Look through the entries for the string "width" and copy every line where it shows up.

§ ENTRIES SUPPLIED

# # # # #

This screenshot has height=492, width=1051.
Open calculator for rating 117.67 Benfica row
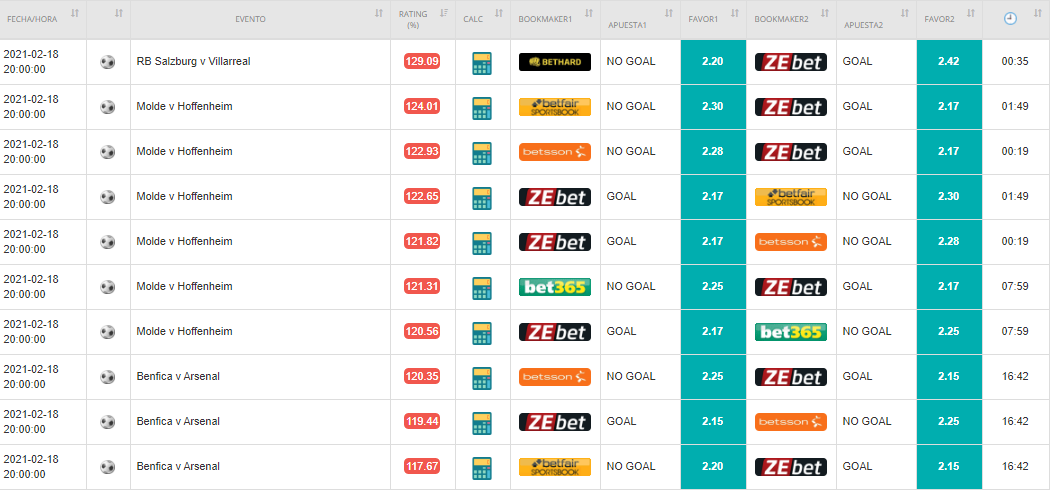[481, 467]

# # # # #

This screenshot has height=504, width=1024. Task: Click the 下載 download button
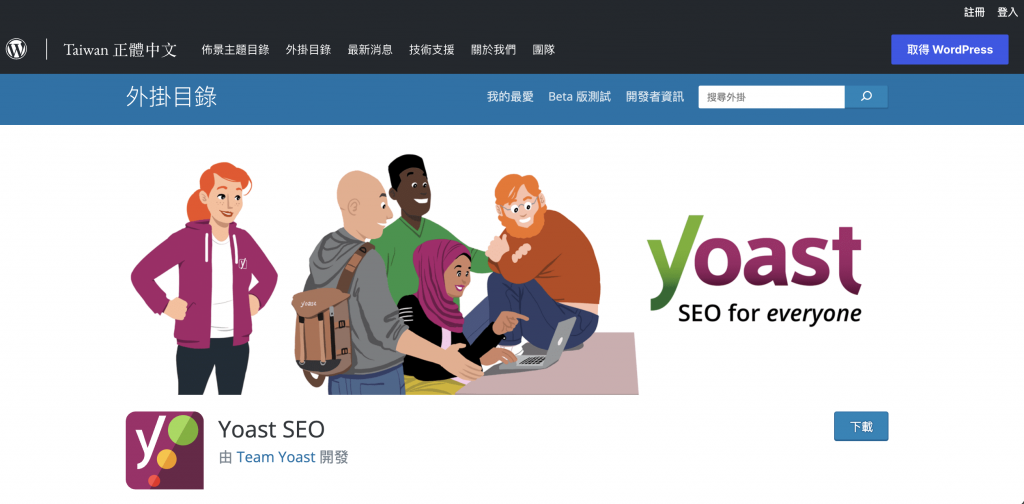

# # # # #

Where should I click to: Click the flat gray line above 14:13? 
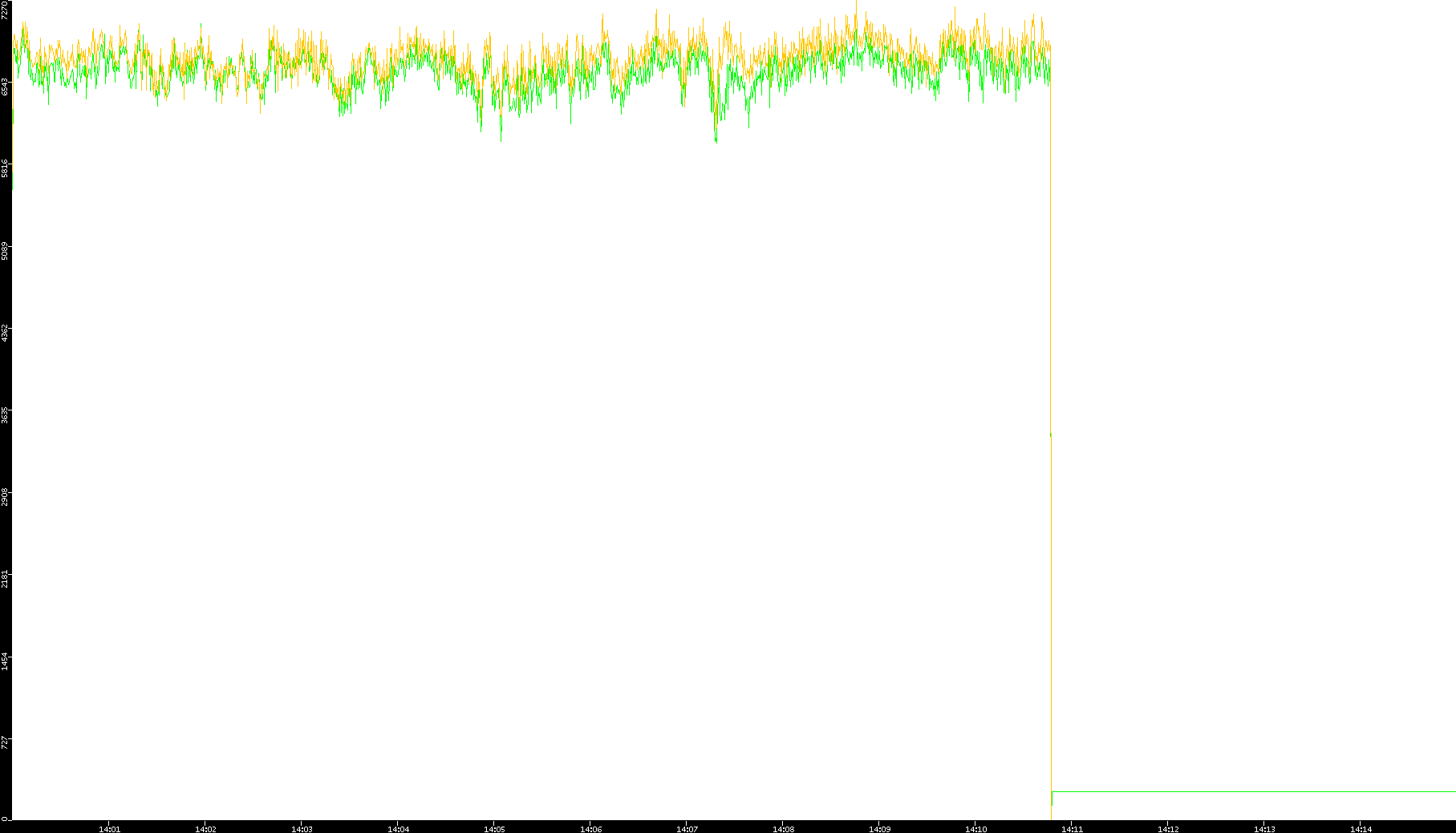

# # # # #

§ THE COMPLETED TASK
This screenshot has height=492, width=1051.
This screenshot has height=504, width=1024. Task: Click the 下載 download button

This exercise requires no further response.